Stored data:
━━━━

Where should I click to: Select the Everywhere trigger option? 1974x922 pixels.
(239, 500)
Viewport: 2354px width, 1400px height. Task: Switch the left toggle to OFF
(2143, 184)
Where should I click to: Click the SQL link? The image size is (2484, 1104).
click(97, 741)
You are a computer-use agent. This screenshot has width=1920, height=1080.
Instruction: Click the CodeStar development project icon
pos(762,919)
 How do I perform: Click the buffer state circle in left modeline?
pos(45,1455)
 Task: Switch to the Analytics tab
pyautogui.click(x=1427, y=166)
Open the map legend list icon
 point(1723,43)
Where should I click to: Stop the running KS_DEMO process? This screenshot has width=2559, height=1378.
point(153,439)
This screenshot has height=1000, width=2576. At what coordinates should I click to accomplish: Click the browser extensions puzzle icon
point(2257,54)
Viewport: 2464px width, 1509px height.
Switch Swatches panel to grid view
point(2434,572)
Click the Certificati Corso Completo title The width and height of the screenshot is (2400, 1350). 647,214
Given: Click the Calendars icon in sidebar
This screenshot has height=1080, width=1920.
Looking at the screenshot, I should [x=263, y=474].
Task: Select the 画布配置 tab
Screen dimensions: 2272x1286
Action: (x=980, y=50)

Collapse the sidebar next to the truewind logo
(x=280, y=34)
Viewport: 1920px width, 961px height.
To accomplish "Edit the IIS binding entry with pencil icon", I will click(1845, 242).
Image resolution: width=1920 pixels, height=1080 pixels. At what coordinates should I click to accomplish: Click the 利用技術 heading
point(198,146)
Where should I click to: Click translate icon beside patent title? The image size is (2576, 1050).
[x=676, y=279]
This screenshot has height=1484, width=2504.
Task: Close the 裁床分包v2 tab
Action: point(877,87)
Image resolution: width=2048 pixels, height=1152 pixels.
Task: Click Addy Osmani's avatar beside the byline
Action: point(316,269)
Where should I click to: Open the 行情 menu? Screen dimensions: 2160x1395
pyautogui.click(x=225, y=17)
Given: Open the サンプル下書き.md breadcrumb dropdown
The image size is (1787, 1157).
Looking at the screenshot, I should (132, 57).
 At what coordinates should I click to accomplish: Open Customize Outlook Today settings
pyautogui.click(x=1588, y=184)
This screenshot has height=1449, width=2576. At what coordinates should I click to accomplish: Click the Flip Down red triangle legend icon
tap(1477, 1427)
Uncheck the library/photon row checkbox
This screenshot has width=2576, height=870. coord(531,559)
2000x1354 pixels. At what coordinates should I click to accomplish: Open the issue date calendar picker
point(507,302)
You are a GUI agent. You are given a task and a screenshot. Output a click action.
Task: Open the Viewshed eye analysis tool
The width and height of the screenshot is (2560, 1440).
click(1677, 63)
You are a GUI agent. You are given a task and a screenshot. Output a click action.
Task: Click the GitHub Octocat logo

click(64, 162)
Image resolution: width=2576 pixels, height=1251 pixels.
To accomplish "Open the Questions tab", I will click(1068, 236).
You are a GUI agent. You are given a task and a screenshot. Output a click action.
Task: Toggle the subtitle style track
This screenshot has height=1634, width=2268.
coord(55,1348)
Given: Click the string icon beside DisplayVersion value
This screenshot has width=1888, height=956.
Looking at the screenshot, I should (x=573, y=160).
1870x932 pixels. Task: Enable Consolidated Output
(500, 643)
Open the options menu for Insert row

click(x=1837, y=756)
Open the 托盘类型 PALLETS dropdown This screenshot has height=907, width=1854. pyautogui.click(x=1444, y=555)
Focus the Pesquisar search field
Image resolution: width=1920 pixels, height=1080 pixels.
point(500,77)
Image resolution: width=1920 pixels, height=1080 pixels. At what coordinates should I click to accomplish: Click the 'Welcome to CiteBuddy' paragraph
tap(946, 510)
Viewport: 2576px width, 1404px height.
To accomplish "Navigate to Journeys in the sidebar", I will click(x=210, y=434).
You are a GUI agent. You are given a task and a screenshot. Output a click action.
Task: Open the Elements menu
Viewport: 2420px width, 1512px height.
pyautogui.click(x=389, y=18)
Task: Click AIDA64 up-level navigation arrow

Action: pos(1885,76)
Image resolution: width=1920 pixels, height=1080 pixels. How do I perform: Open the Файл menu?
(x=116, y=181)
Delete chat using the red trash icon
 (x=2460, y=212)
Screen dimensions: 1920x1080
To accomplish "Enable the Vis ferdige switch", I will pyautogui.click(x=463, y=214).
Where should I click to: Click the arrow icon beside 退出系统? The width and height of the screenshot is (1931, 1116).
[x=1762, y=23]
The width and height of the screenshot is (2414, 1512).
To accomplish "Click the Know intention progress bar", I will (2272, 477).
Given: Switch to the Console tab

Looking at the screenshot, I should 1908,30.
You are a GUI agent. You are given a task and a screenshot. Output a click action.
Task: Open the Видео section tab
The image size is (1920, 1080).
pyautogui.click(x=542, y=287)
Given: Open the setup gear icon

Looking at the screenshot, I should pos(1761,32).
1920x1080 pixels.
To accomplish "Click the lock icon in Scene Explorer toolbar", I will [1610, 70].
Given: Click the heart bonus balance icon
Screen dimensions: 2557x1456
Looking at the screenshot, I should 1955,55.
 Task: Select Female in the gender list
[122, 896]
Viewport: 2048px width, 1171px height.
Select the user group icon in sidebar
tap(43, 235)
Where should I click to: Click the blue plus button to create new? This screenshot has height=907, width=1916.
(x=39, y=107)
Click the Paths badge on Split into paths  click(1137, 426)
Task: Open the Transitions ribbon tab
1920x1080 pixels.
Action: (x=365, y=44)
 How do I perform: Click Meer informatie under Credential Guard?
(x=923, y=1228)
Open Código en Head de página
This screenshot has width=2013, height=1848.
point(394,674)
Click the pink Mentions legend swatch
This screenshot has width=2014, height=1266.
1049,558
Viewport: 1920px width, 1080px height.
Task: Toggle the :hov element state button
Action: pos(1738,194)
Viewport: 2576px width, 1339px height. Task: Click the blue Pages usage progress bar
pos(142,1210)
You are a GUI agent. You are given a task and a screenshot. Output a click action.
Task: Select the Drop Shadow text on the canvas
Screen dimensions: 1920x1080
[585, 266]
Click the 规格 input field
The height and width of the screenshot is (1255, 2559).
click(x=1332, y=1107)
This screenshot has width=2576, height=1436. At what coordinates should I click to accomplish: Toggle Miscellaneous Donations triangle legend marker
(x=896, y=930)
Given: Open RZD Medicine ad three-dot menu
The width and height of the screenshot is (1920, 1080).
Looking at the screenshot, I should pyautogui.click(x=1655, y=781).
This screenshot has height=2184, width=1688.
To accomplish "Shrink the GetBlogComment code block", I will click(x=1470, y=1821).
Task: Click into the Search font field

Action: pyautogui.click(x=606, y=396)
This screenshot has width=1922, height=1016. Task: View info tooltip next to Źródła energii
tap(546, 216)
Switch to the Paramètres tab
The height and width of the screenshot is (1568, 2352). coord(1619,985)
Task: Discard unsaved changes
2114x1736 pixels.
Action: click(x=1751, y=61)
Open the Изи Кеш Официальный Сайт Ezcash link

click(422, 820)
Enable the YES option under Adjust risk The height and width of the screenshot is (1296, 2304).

━━━━

### Instructions to follow
Copy out all lines from the records where the word "dropdown" appears.

### Problem solution
Given: Open the サンプル下書き.md breadcrumb dropdown
Open the 托盘类型 PALLETS dropdown This screenshot has height=907, width=1854. pyautogui.click(x=1444, y=555)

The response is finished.